Although the macro lens adapter and microscope mount work well enough, the relatively small sensor and lens in my Canon SX230HS make for a razor-thin depth of field:

Macro lens depth of field
Macro lens depth of field

Those are, of course, millimeter divisions on the ruler.

A bit of rummaging leads to the notion of Focus Stacking, which involves taking a sequence of images with identical exposure settings and different focus points, then compositing the in-focus parts of each image to produce a single image with everything in focus. Although some examples show a manual process involving layers in, say, The GIMP or Photoshop, I think an automated process would be better.

Given that I have a Canon SX230HS camera, the first step is to download the proper version of the Canon Hack Development Kit, unpack it onto a spare SD card, and get used to it.

As it turns out, the focus bracketing works exactly as intended, but doesn’t do quite what I need: it changes the focus in linear steps by adding a constant bracketing distance. The macro lens adapter drags the “infinity” focus point inward to maybe 15 mm beyond the innermost focus point, but the camera’s focus range still shows 1 m to ∞. Stepping in 1 m increments generates a bazillion pictures that don’t differ by much at all after 5 m, but you still need a few near the far end.

However, it seems the only way to get a bazillion pictures is by holding the shutter button down with the drive mode set to Continuous, as the camera’s Custom Timer mode has a 10 shot upper limit. If I must do that, I may as well adjust the focus manually: the assumption being that the camera shall be firmly mounted to keep the pix in alignment, which currently isn’t true in any of my setups and certainly won’t be true with my finger on the button.

The camera already has exposure bracketing, although not to the extreme range available through CHDK. RAW images (or the roughly equivalent DNG format) might come in handy at some point, but right now they’re just a temping digression available only through CHDK.
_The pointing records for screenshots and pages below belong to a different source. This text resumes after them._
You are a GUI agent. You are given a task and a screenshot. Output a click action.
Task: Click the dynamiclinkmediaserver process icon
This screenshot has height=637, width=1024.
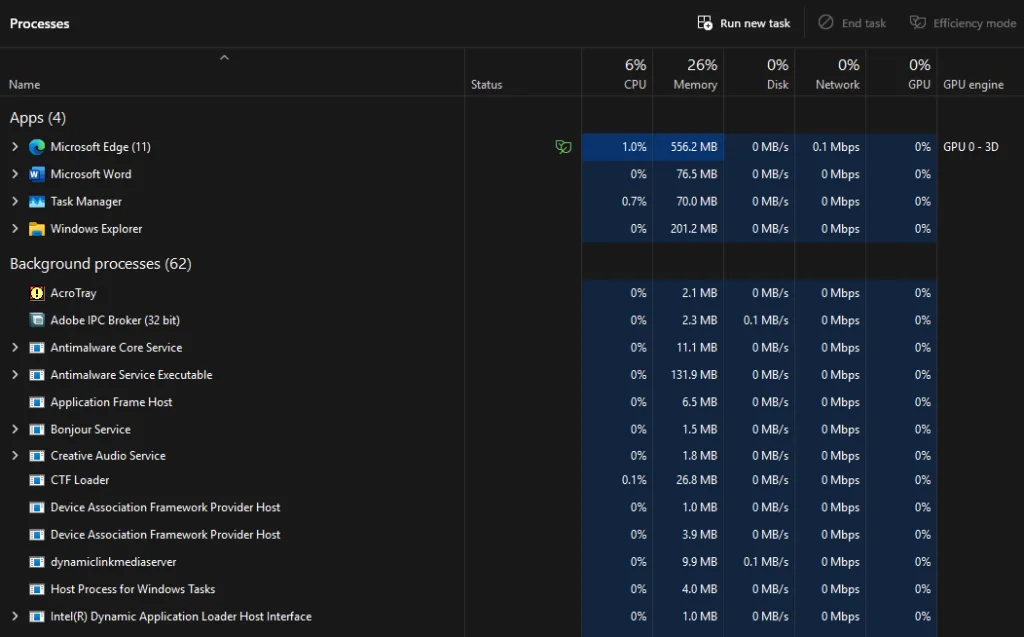tap(36, 561)
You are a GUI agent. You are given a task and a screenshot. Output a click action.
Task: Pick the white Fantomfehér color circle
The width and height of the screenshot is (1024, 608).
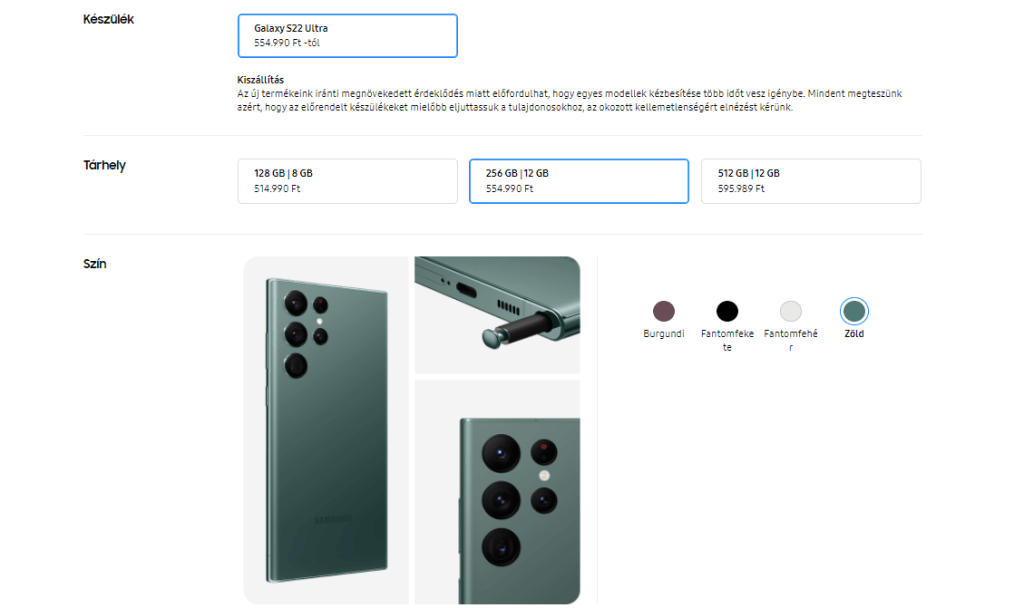pyautogui.click(x=791, y=311)
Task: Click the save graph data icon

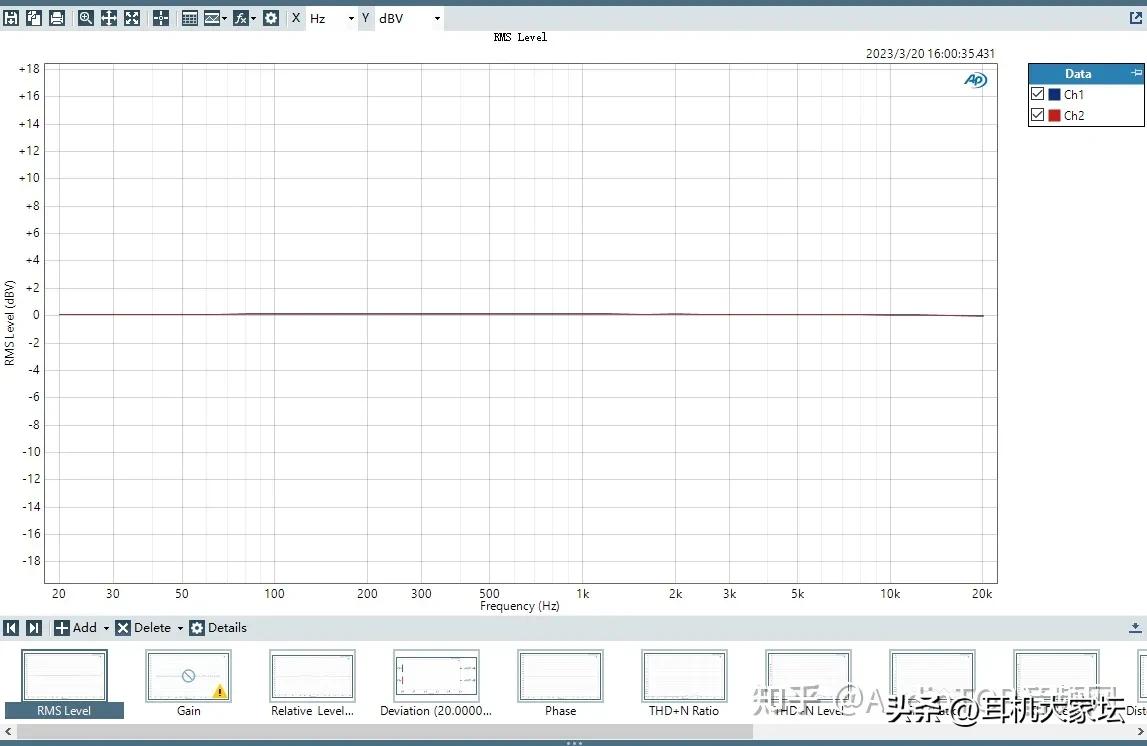Action: (x=11, y=18)
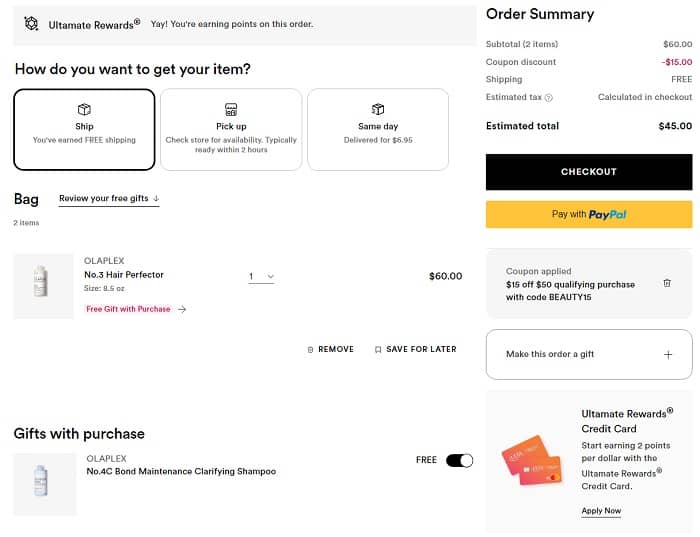Click the Free Gift with Purchase arrow
Image resolution: width=700 pixels, height=537 pixels.
tap(182, 310)
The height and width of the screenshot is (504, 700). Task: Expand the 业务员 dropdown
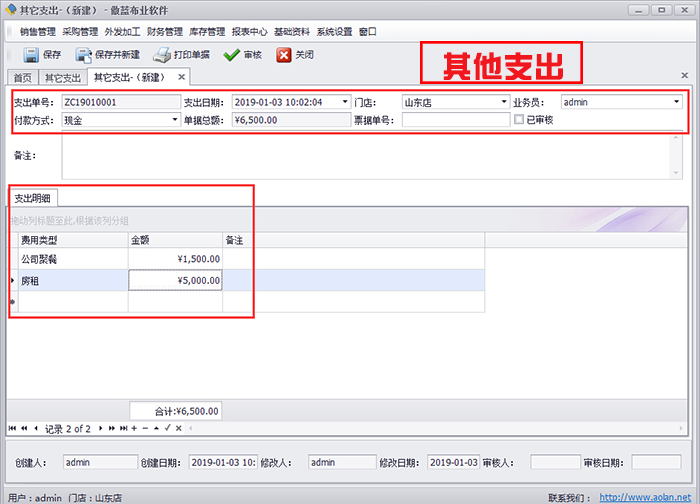pos(676,102)
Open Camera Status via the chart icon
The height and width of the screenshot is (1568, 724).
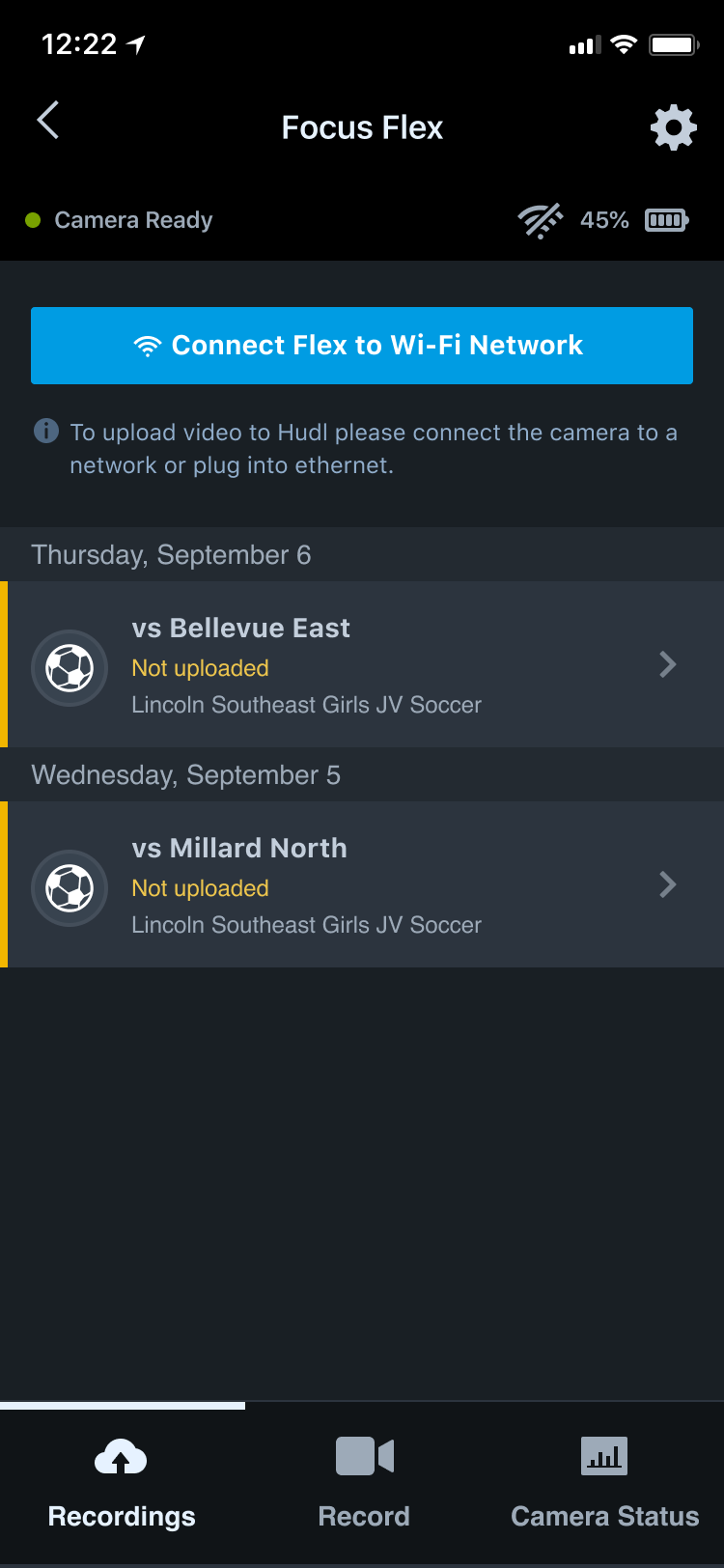pos(603,1456)
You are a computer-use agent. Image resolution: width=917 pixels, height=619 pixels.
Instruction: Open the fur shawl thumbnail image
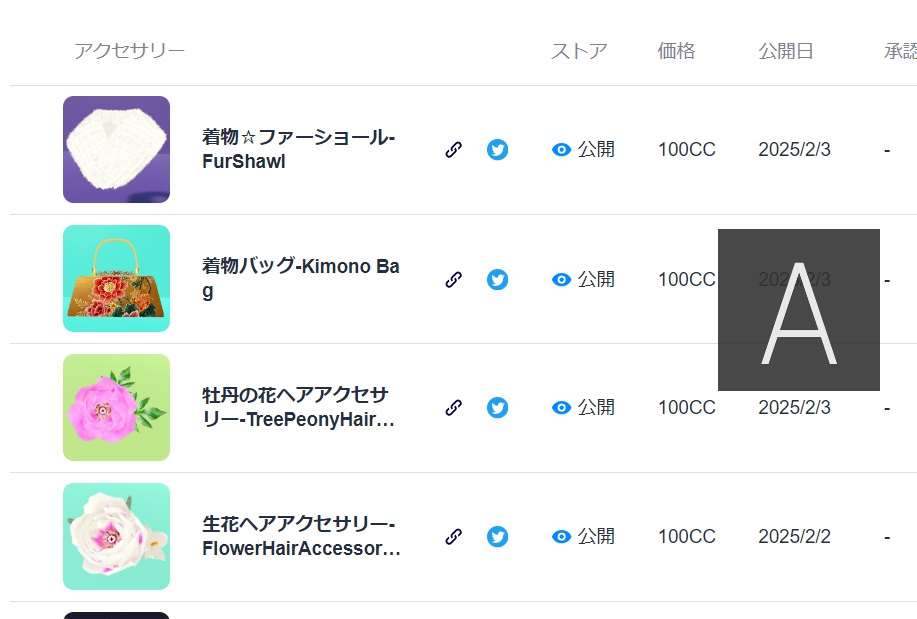[x=116, y=149]
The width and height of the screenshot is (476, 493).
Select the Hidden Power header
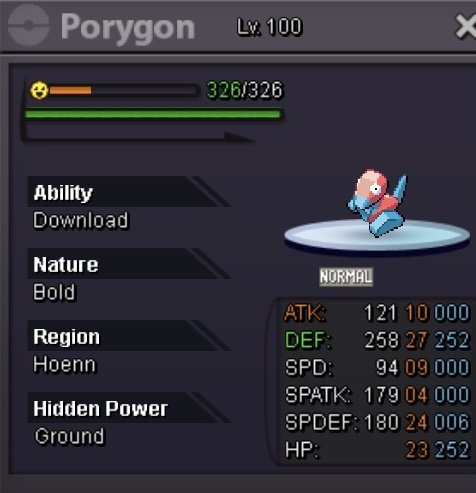[100, 408]
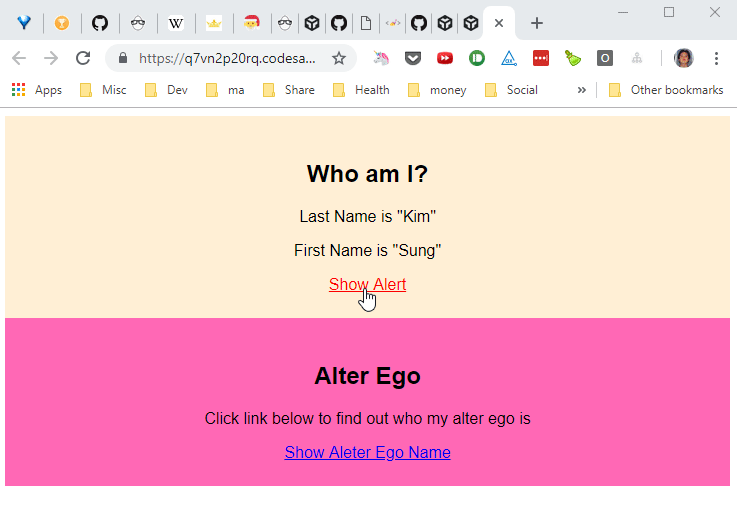737x513 pixels.
Task: Expand hidden bookmarks with the double chevron
Action: [x=582, y=90]
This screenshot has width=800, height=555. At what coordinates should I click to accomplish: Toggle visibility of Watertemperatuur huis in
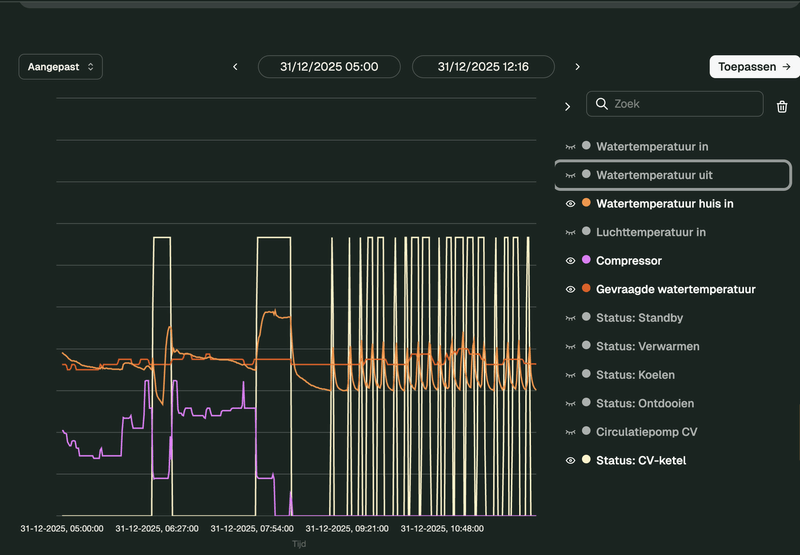pyautogui.click(x=571, y=204)
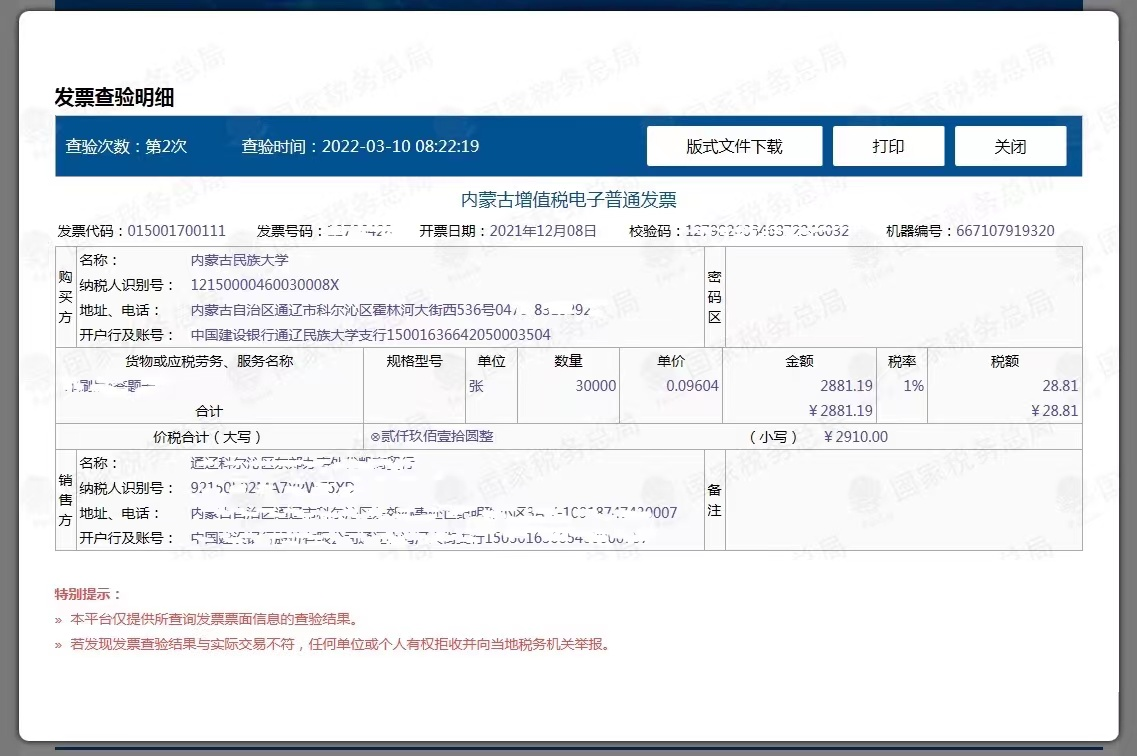1137x756 pixels.
Task: Click the 查验时间 timestamp 2022-03-10
Action: 360,146
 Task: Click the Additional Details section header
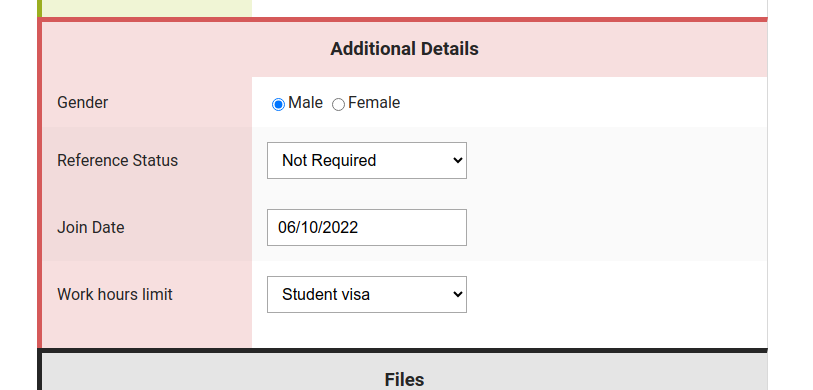coord(404,49)
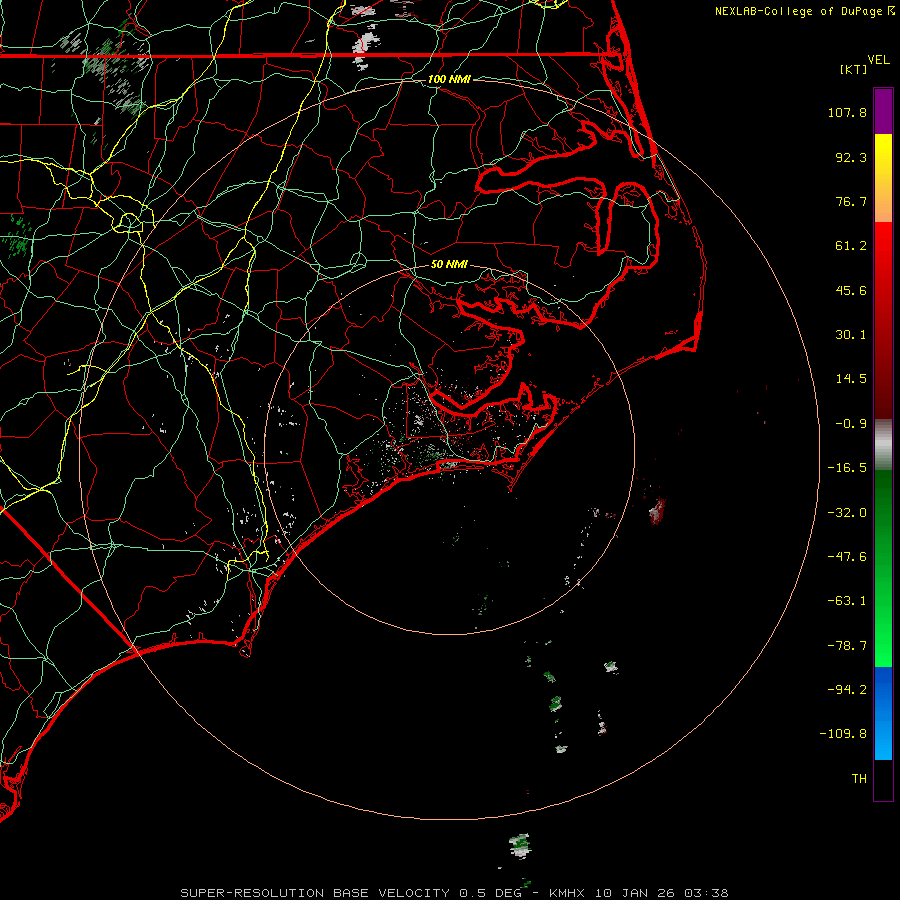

If I’m going to keep using CHDK, I must conjure up an artificial NB-5L battery with an external power source. Those cheap eBay batteries work fine for the usual duty cycle, but constant zooming & focusing & suchlike chew them pretty hard…

3 thoughts on “Canon Hack Development Kit for SX230HS

  1. Break down a used laptop battery for that external source…
    Splice the wires and I’m sure you have reels of shrink wrap lying around
    just for a project of this type :-) All good electricians have that stuff LOL!

    BTW, I have usually found the “bad” batteries in most devices have a safety
    diode or thermal cutout gone bad (if not the pc board buck/boost module)
    Is this generally true in your experience Mr. Molten?

    1. a used laptop battery

      There’s usually one dead cell, so one pack would yield a bunch of fairly heavy duty external sources (the NB-5L is a singe cell “battery”). I like the idea, even though I’d be forced to cobble up a charger, too.

      a safety diode or thermal cutout gone bad

      The few packs I’ve ripped into have a genuine dead cell, with the surrounding circuitry in fine shape. The low-voltage cutout will trip when the cell goes flat, but replacing the cell works wonders.